Multiple imputation through denoising autoencoders with dropout

This function is used to generate multiply-imputed datasets using denoising autoencoders with Monte-Carlo dropout, early stopping and predictive mean matching (PMM).

Usage

midae(
  data,
  m = 5,
  categorical.encoding = "onehot",
  device = "cpu",
  epochs = 100,
  batch.size = 512,
  subsample = 1,
  early.stopping.epochs = 1,
  dae.params = list(),
  pmm.type = NULL,
  pmm.k = 5,
  pmm.link = "prob",
  pmm.save.vars = NULL,
  loss.na.scale = FALSE,
  verbose = TRUE,
  print.every.n = 1,
  save.model = FALSE,
  path = NULL
)

Arguments

data

A data.frame, tibble or data.table with missing values.

m

The number of imputed datasets. Default: 5.

categorical.encoding

The method for representing multi-class categorical features. Can be either "embeddings" or "onehot" (default).

device

Device to use. Either "cpu" (default) or "cuda" for GPU.

epochs

The number of training epochs (iterations). Default: 100.

batch.size

The size of samples in each batch. Default: 512.

subsample

The subsample ratio of training data. Default: 1.

early.stopping.epochs

An integer value k. The training of midae will stop if the validation performance has not improved for k epochs, only used when subsample is less than 1. Default: 1.

dae.params

A list of parameters for denoising autoencoders. See the documentation for the function dae_default() for details.

pmm.type

The type of predictive mean matching (PMM). Possible values:

NULL (default): Imputations without PMM;
0: Imputations with PMM type 0;
1: Imputations with PMM type 1;
2: Imputations with PMM type 2;
"auto": Imputations with PMM type 2 for numeric/integer variables; imputations without PMM for categorical variables.

pmm.k

The number of donors for predictive mean matching.

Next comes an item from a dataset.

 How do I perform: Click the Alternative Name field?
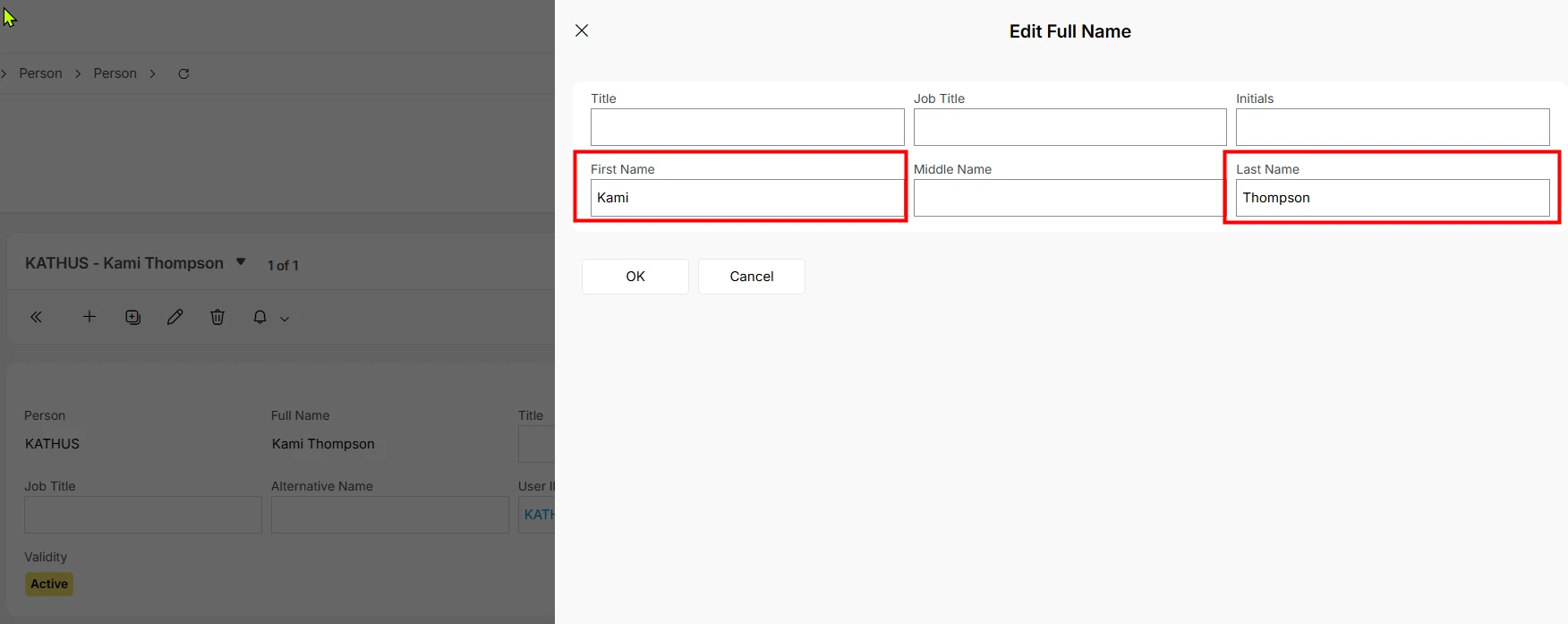click(x=389, y=515)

Default: 5

pmm.link

The link for predictive mean matching in binary variables:

"prob" (default): use probabilities;
"logit": use logit values.

pmm.save.vars

The names of variables whose predicted values of observed entries will be saved. Only use for PMM.

loss.na.scale

Whether to multiply the ratio of missing values in a feature to calculate the loss function. Default: FALSE.

verbose

Whether or not to print training loss information. Default: TRUE.

print.every.n

If verbose is set to TRUE, print out training loss for every n epochs. Default: 1.

save.model

Whether or not to save the imputation model. Default: FALSE.

path

The path where the final imputation model will be saved.

Examples

withNA.df <- createNA(data = iris, p = 0.2)
imputed.data <- midae(
  data = withNA.df, m = 5, epochs = 5, batch.size = 32,
  path = file.path(tempdir(), "midaemodel.pt")
)
#> [1] "cpu"
#> [1] "Running midae()."
#> Loss at epoch 1: 7.041880
#> Loss at epoch 2: 6.769073
#> Loss at epoch 3: 6.082598
#> Loss at epoch 4: 6.123292
#> Loss at epoch 5: 5.004550